Women and Breast Cancer: Assessing the Alcohol Risk
The dramatic link between alcohol and breast cancer death rates raises a question: Should women limit their alcohol consumption even more than is currently recommended? Moderate drinking is currently defined by the U.S. Centers for Disease Control and Prevention as one drink per day for women and two drinks per day for men.
“There is no safe level of alcohol consumption for breast cancer,” asserts David H. Jernigan PhD, associate professor in the department of health, behavior and society at the Johns Hopkins Bloomberg School of Public Health in Baltimore. “The risk begins to increase the minute you pick up a drink. Women with breast cancer in their family should think long and hard about their decision to drink.”
Clifford Hudis MD, chief of the breast cancer medicine service at Memorial Sloan-Kettering Cancer Center in New York City, has a different view, saying the breast cancer risk posed by drinking is simply a part of life.
"There’s no such thing as a zero-risk life," Dr. Hudis says. "Unfortunately, alcohol is a part of many people's social lives, so I think those people just need to be aware of a slightly increased risk of cancer."
Knowing your family history is key to deciding whether you should avoid alcohol over fears of breast cancer, says Freya Schnabel, MD, a professor in the department of surgery at New York University Cancer Center in New York City. You need to know what you’re at risk for before you can start mitigating that risk, she says.

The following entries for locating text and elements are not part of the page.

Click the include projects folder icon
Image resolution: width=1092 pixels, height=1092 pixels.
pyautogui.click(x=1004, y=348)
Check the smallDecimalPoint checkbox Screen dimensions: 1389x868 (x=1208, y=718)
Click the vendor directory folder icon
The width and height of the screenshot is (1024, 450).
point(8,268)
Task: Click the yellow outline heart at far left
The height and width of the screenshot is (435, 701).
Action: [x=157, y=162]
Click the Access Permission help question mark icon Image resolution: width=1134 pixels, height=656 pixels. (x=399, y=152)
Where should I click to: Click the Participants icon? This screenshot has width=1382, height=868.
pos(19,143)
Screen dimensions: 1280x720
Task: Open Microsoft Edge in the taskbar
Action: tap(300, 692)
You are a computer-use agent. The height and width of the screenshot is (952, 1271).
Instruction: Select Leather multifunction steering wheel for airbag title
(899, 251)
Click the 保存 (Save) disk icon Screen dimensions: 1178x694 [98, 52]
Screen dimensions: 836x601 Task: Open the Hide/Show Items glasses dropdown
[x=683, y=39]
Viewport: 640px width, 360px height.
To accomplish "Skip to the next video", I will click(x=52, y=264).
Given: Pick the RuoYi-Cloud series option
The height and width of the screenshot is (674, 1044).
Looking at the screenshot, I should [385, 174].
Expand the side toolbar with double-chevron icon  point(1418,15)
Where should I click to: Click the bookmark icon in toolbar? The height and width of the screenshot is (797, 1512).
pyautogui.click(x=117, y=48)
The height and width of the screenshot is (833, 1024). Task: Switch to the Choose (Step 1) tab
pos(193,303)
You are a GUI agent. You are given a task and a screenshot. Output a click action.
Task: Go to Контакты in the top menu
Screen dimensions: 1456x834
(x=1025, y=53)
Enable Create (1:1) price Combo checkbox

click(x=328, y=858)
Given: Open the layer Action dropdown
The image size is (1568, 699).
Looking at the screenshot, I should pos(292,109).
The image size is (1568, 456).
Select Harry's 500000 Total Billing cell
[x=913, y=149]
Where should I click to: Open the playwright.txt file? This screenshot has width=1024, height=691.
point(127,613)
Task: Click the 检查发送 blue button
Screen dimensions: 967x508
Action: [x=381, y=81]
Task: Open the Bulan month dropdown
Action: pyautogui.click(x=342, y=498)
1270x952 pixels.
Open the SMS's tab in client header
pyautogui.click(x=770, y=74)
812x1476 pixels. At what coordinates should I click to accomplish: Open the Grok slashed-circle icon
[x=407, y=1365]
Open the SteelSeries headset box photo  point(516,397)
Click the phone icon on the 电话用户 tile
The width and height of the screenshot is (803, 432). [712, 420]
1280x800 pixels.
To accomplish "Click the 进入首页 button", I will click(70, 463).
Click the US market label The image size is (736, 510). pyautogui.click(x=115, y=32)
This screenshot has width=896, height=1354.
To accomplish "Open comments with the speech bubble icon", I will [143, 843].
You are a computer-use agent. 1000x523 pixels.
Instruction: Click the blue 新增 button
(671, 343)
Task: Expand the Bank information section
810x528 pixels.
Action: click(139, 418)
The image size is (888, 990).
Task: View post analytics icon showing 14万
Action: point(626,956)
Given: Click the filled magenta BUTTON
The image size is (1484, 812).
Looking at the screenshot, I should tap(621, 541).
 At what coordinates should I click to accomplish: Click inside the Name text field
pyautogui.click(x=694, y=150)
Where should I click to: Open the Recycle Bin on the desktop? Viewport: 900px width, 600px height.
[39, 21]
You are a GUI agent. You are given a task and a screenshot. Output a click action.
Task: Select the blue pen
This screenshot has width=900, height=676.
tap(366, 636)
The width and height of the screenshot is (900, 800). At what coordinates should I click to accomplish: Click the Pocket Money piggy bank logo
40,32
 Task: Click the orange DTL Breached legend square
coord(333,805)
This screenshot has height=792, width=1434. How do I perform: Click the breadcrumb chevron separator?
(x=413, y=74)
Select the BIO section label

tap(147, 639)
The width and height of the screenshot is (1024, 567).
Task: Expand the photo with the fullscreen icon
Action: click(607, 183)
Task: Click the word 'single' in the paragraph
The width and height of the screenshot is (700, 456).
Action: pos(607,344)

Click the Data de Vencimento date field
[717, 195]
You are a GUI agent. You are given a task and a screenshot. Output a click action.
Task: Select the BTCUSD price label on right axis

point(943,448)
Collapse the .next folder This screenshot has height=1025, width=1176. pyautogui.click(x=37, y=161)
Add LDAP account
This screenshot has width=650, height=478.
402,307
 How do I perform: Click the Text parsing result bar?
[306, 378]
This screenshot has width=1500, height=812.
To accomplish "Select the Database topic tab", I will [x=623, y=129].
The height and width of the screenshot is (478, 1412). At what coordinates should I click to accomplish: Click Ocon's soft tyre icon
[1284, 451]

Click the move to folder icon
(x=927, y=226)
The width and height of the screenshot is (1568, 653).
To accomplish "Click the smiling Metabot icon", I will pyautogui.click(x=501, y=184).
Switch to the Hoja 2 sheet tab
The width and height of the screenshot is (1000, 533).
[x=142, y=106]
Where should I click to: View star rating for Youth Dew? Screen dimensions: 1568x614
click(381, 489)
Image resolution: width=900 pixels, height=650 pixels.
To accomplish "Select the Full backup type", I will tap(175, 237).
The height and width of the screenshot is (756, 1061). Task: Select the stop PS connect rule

“People need to be thoughtful about their family history and figure out where their risks are coming from,” says Dr. Schnabel. “I see a lot of people where everyone in their family has breast cancer. For them, they may want to restrict and be careful about their approach to alcohol.”
How Alcohol Can Help and Hurt Health
Although this new study outlines the cancer risks linked to alcohol, previous studies have indicated that there may be some benefit to moderate alcohol consumption, says Jacobs.
“While even light drinking may increase risk of some cancers, notably breast cancer, light drinking may also help lower risk of heart disease, and overall death rates do not appear to be increased in light drinkers,” Jacob says.
But conflicting information on the benefits and risks of alcohol makes it difficult for consumers to understand how they should balance their consumption, says Chandini Portteus, vice president of research, evaluation, and scientific programs for Susan G. Komen for the Cure.
“I think it’s confusing for an everyday consumer,” says Portteus. “What we need to know more about is what the threshold is — if there is a safe limit on alcohol consumption. We don’t really understand if there is a threshold or if any alcohol consumption is a concern.”
The important thing for consumers is to look at all the information available and make an educated decision on what’s best for them based on all of the research, Portteus says: “We can’t look at one study in isolation from the rest."
But Nelson thinks the purported benefits of alcohol consumption are overrated when compared to the risks. “Even if you took into account all the potential benefits of alcohol,” he says, “it causes 10 times as many deaths as it prevents worldwide.”
However, notes Jernigan, most people don’t want to hear that going to the bar after work could be setting you up for cancer down the line.
“The message that alcohol could be good for you resonates so much more pleasantly than the message that alcohol can kill you,” he says. “We are deeply ambivalent about alcohol because we want to enjoy it and not think about its health effects.”
The most important thing, Nelson believes, is to make people understand that alcohol is a carcinogen. While it may be impossible to get people to stop drinking, making them aware of the dangers can help them make smarter decisions.
“We spend a lot of time talking about potential cancer-causing agents, but alcohol is missing from the discussion,” he says. “If people really want to reduce their cancer risk, one of the things they can do is avoid alcohol.”